Bang Kachao (บางกะเจ้า, /th/) (Note: Also known as Bang Krachao (บางกระเจ้า), although this is a misnomer, as Bang Krachao is the name of a different sub-district in Mueang Samut Sakhon District.), is an artificial island formed by a bend in the Chao Phraya River and a canal at its western end. The entire area is also known as the Green Lung. It lies south of the Thai capital Bangkok in Phra Pradaeng District of Samut Prakan Province. The island, covering 16 km2 or 12,000 rai (1,920 hectares) has been traditionally agricultural with only a relatively small population. It is sometimes referred to as the "green lung" of Bangkok". In 2006, Bang Kachao was named "best urban oasis" by Time in its "Best of Asia" series and is frequented by nature lovers and cyclists.

== Administration==
Bang Kachao includes six sub-districts (tambons): Bang Namphueng, Bang Kachao, Bang Yo, Bang Krasop, Bang Ko Bua, and Song Khanong.

==Development==
The island's unspoiled character, abundant space, and proximity to central Bangkok have made it a target of developers. A battle to save it is underway. Following the death of King Bhumibol in October 2016, the military government declared its intention to preserve Bang Kachao.

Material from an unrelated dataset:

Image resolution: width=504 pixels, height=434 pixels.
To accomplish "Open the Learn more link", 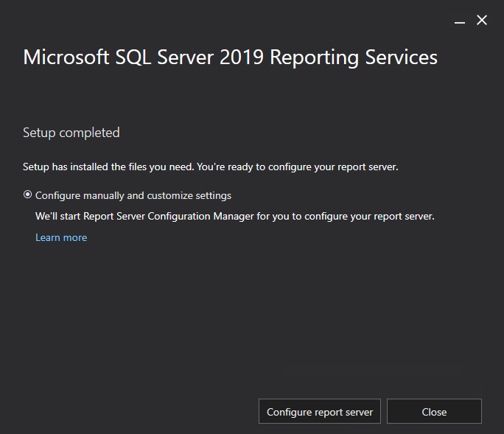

A three-year project by the Royal Forestry Department, Kasetsart University, and oil company PTT aims to renovate public green spaces and ensure that 60 percent of the island remains free of development. "The difficulty in...Thailand, where land is in short supply and corruption rampant, is [that] developers and powerful businesses...circumvent, or simply ignore, environmental protections." Despite misgivings, one resident sold her family's 6,000 m^{2} landholding for as much as 24 million baht (US$686,106).

==Si Nakhon Khuean Khan Park and Botanical Garden==
The Si Nakhon Khuean Khan Park and Botanical Garden is located in the northern part of Bang Kachao. It is a public park and botanical garden. This site is a visitor attraction with biking and birdwatching.